Je ne reviens pas sur la démographie ni sur l'historique de la Crimée, car, je le répète : il ne s'agit pas de contester que cette région est un territoire intimement lié à la Russie. Il ne s'agit pas non plus de contester qu' elle abrite la flotte russe, Sébastopol constituant le point d’accès de la Russie aux « mers chaudes ». On pourra souligner tout de même que la présence de la flotte russe résultait d'' un accord entre la Russie et l'Ukraine souveraine, l’accord de Kharkov (signé en 2010) selon lequel la Russie disposait des installations militaires criméennes jusqu’en 2042, avec une option pour 5 années supplémentaires. En envoyant les militaires stationnés en Crimée pour neutraliser les bâtiments officiels ukrainiens, il est clair que les Russes ont trahi la confiance que l'Ukraine leur avait accordé. L'agression est donc double : envoi massif de troupes depuis la Russie, et déploiement depuis l'intérieur de l'Ukraine. Mais bon, ADB semble trouver cela normal, puisqu'il n'en parle pas. Il reparle, en revanche de l'OTAN. Ce doit être une obsession. L'OTAN, à ce moment, n'a pourtant pas grand chose à voir dans cette histoire. ADB fait une fixation sur l'OTAN qui n'avait pas montré le bout de son nez, et occulte complètement le déploiement massif et réel, lui, de l'armée russe, non seulement en Crimée, mais aussi tout le long de tous les pays d'Europe de l'est.

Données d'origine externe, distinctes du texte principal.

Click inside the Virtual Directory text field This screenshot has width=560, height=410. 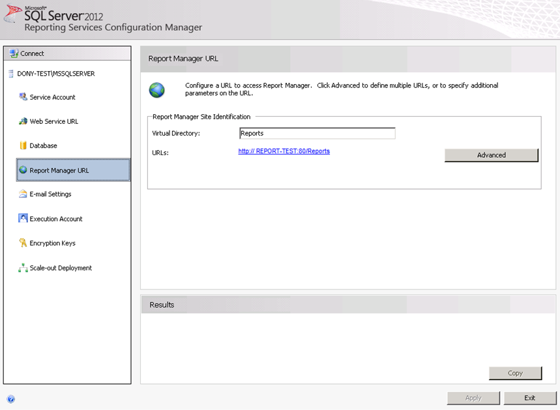pos(317,134)
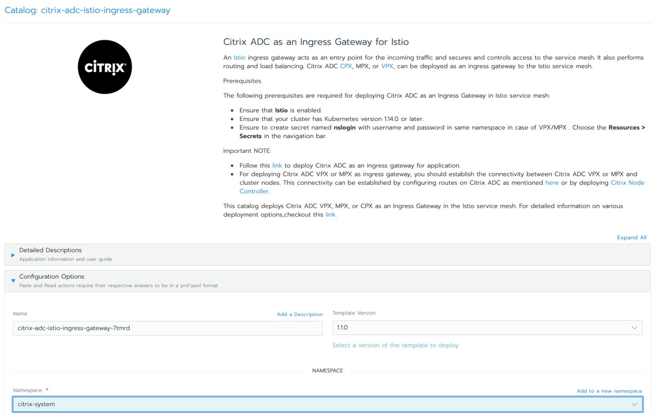This screenshot has height=413, width=658.
Task: Click the Name input field
Action: [x=167, y=328]
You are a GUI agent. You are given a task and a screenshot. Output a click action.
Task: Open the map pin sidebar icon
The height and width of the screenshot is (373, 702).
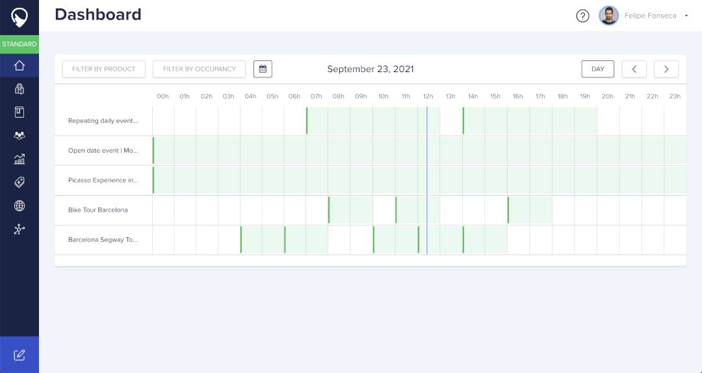point(20,89)
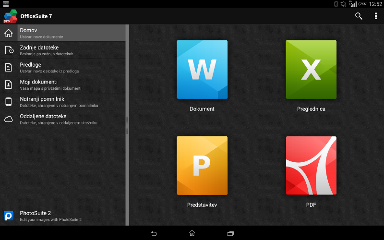Image resolution: width=384 pixels, height=240 pixels.
Task: Tap the battery status indicator
Action: [x=362, y=4]
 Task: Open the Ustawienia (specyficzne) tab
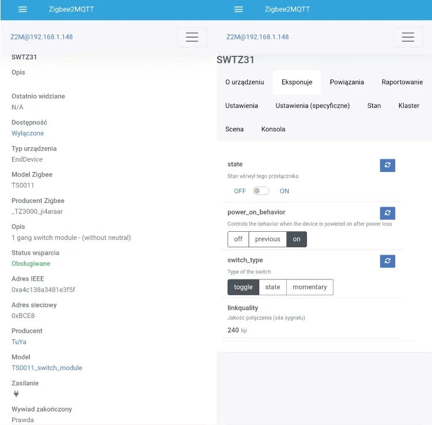[x=312, y=106]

Que Poutine soit nostalgique des frontières de l'URSS en même tant que paranoïaque, voilà qui est compréhensible eu égard à son passé au sein du KGB et à la chute de l'URSS qu'il a vécue. Mais qu' ADB, comme Mélanchon ou Le Pen d'ailleurs (c'est ça qui est bien avec Poutine : il arrive à regrouper dans une même détestation de l'Amérique du Nord tous les admirateurs des régimes autocratiques, communistes main dans la main avec les prétendus nationalistes) puisse penser que l'OTAN allait prendre le contrôle de la Crimée, là on peut conseiller à certains d'arrêter de fumer la moquette. Soyons sérieux. Premièrement, l'Ukraine n'avait aucun intention d'adhérer à l'OTAN, qui d'ailleurs était en déclin, comme je l'ai montré dans la partie précédente. Deuxièmement, comment imaginer que l'OTAN implante des bases alors même que le territoire est déjà sous contrôle russe, et le serait facilement resté en prolongeant l'accord de Kharkov. Les agissements russes ressuscitent en revanche une guerre froide qui s'était éteinte, et redonne à l'OTAN toute les raisons d'exister. En même temps, on peut facilement comprendre que tous les pays d'Europe de l'est qui s'étaient libérés de l'emprise de Moscou accueillent très favorablement des bases de l'OTAN. Face à une Russie menaçante et désormais indigne de confiance, qui pourra blâmer la Pologne ou les pays Baltes d'appeler à la rescousse la seule puissance capable de rivaliser avec la Russie ? Rappelons que, nonobstant ses dérives, l'OTAN, à l'origine, a été créée avant tout pour assurer la défense commune des nations de l'Atlantique Nord alliées contre les menaces extérieures ainsi que la stabilité du continent européen et Nord-Américain.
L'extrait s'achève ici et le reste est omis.